Anger is no stranger to me. It’s also the emotion that I experience that I feel a ton of shame over. In the moments that I’m angry I feel pretty much like the scum of the earth. I go into a cycle of feeling like a horrible person and mom. Over the past year with two young children I’ve had a good amount of these shame spirals.
Dealing with anger
Dealing with anger is personally very hard for me; I’ve had a long journey with anger. As a survivor of domestic violence I see an outburst of anger as a warning sign. I either feel like a person around me is becoming a threat or am fearful I will become a threat. In my early years and through young adulthood I used anger to protect myself (get bigger so I wouldn’t be hit) and to express the internal hurt I was feeling. Through my 20s as I stepped away from violence I healed my wounds and told myself, “never again.” In my 30s a new form of anger has come into my life as a wife and mama of young children. That is where shame popped up big time for me. While I have never hurt my children physically and never will I have experienced anger with my children and it kills me. I tell you this because I had forgotten until recently that anger tells a story that needs to be seen.
I know as a practitioner that anger is a secondary emotion. This means that anger is present when there is something else going on emotionally. Tara Brach did a recent podcast on anger and she reminded me of this. While in my head I knew this to be true for some reason it didn’t stop my own shame cycle as anger popped up for me these last three months at home. It wasn’t until a fight with my own dad in Ohio that I realized why I hold anger and what to do with it.
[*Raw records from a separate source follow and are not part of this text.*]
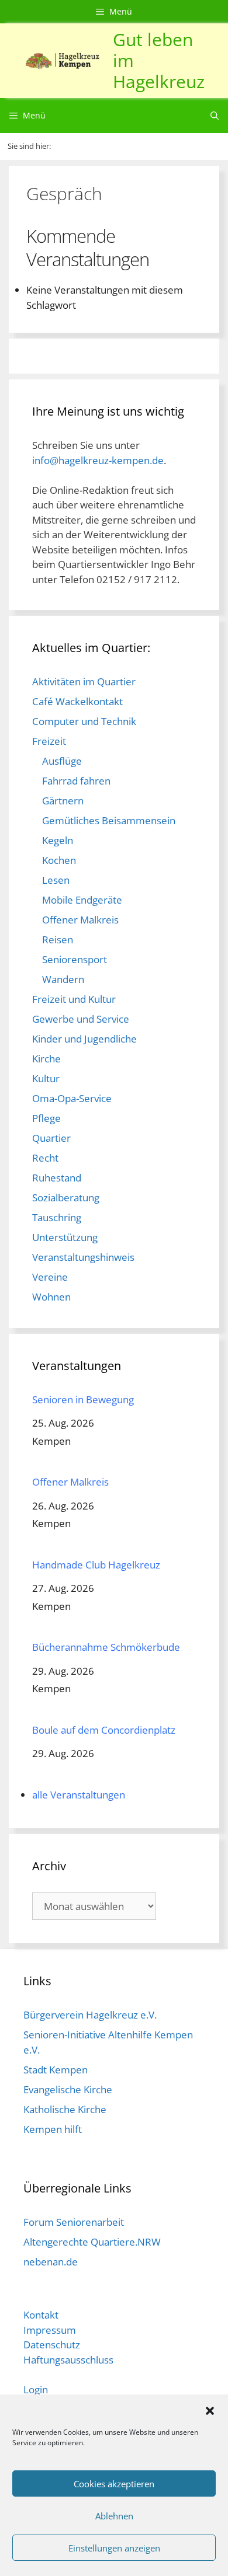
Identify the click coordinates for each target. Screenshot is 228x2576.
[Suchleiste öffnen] (214, 115)
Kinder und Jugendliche (84, 1038)
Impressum (49, 2330)
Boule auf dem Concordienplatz (103, 1730)
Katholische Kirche (64, 2109)
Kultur (46, 1078)
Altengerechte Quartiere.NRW (92, 2242)
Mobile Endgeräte (82, 900)
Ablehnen (114, 2516)
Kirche (46, 1058)
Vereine (50, 1277)
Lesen (56, 880)
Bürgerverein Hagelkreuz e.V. (90, 2014)
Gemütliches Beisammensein (108, 820)
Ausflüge (62, 761)
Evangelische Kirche (67, 2089)
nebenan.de (50, 2261)
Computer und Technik (84, 721)
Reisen (57, 939)
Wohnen (51, 1296)
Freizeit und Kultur (74, 999)
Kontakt (40, 2314)
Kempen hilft (52, 2129)
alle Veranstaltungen (78, 1794)
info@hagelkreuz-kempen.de (98, 460)
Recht (45, 1158)
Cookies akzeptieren (114, 2484)
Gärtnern (63, 800)
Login (35, 2389)
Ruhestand (56, 1177)
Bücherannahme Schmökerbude (106, 1647)
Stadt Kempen (55, 2069)
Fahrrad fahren (76, 780)
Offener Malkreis (80, 919)
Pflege (46, 1118)
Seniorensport (74, 959)
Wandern (63, 979)
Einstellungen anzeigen (114, 2548)
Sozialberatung (65, 1197)
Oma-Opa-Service (72, 1098)
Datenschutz (51, 2344)
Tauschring (56, 1217)
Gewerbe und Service (80, 1019)
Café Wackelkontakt (77, 701)
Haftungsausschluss (68, 2359)
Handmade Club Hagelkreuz (96, 1564)
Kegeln (57, 840)
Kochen (59, 860)
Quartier (51, 1138)
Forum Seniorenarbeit (73, 2222)
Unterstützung (65, 1237)
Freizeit (49, 741)
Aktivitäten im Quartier (84, 681)
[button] (210, 2409)
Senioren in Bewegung (83, 1399)
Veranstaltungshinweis (83, 1257)
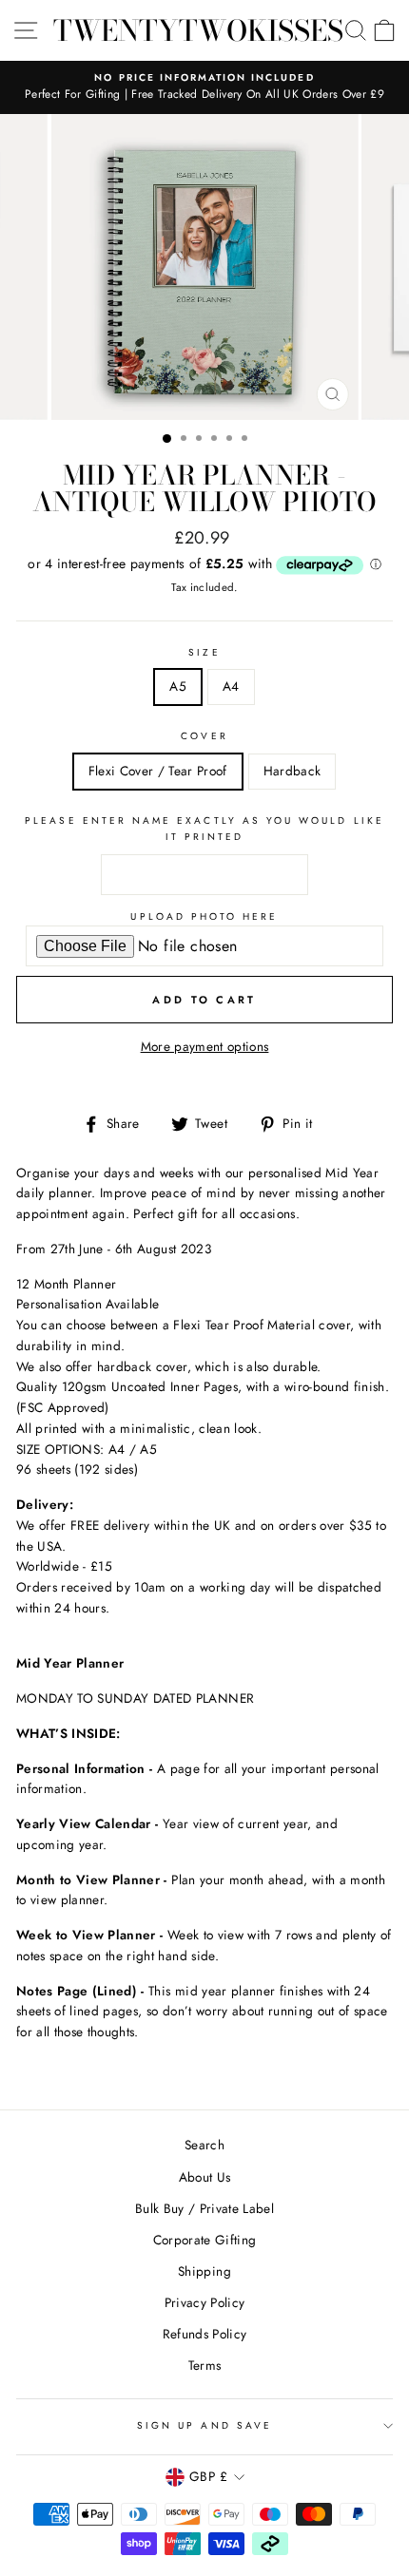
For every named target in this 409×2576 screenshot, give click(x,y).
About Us (205, 2176)
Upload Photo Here (204, 916)
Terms (205, 2365)
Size (204, 652)
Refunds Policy (205, 2333)
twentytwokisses (198, 30)
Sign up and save (204, 2425)
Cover (204, 736)
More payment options (205, 1046)
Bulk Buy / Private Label (204, 2208)
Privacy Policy (205, 2302)
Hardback (292, 770)
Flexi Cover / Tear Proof (157, 770)
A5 (177, 686)
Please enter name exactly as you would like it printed (204, 828)
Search (204, 2144)
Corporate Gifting (205, 2239)
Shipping (204, 2270)
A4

One afternoon he took our boys to a spot I couldn’t see them. I asked next time he gave me a heads up. He blew up, feeling I didn’t trust him and I got about as big as I could verbally until he walked away. It hurt like no other. It was the first explosion in 15 years I’d seen. But this time I did something different. I walked away and held myself in my heart for about 20 minutes. This looked like breathing through my belly and washing light into my body with visualization. Then I walked to my dad and asked him what hurt. That’s when I found out my dad was having an awful time adjusting to us because he too had been alone for three months and was over functioning prior to our visit. Through this interaction I was able to honor my own trauma story.
I had realized as a trauma survivor that when anyone (including my kids) screams or hits I felt like I needed anger to make myself big and protect myself. While it doesn’t seem logical that a screaming, hitting toddler would trigger me, my limbic system doesn’t know the difference. In seeing my story clearly I have melted the shame and know personally self care (walking away) is absolutely necessary for me when I’m overwhelmed. It feels silly to say I can’t see the difference between Henry kicking me hard and being physically beaten. But feeling silly and shameful does nothing to serve my soul.
My story may be your story
This is the story of anger. It holds on to each of us until we can find the core. What is your story with anger? When do you explode? What do you say to yourself? I believe wholeheartedly that anger is a messenger. Only when you listen to the message and provide yourself radical love will anger melt away. From the exhausted parent going about it in a way that brings shame, to a nation crying for change, anger is speaking to us all.
So what can you do? What can we all do? I don’t think everyone will have the same privilege I had to confront my dad and my own anger together. While it hurt immensely the night it was incredibly healing. I do think each and every person can ask their anger, “Why are you here? What do you need to say to me?” This can look like journaling, walking in silence, and reading wonderful books (try Harriet Lerner “The Dance of Anger”). Most important is to get curious while you are compassionate with yourself. Through your curiosity and kindness anger will speak and then melt away. When you learn the lesson anger leaves.
My darling ones, we can all fly free.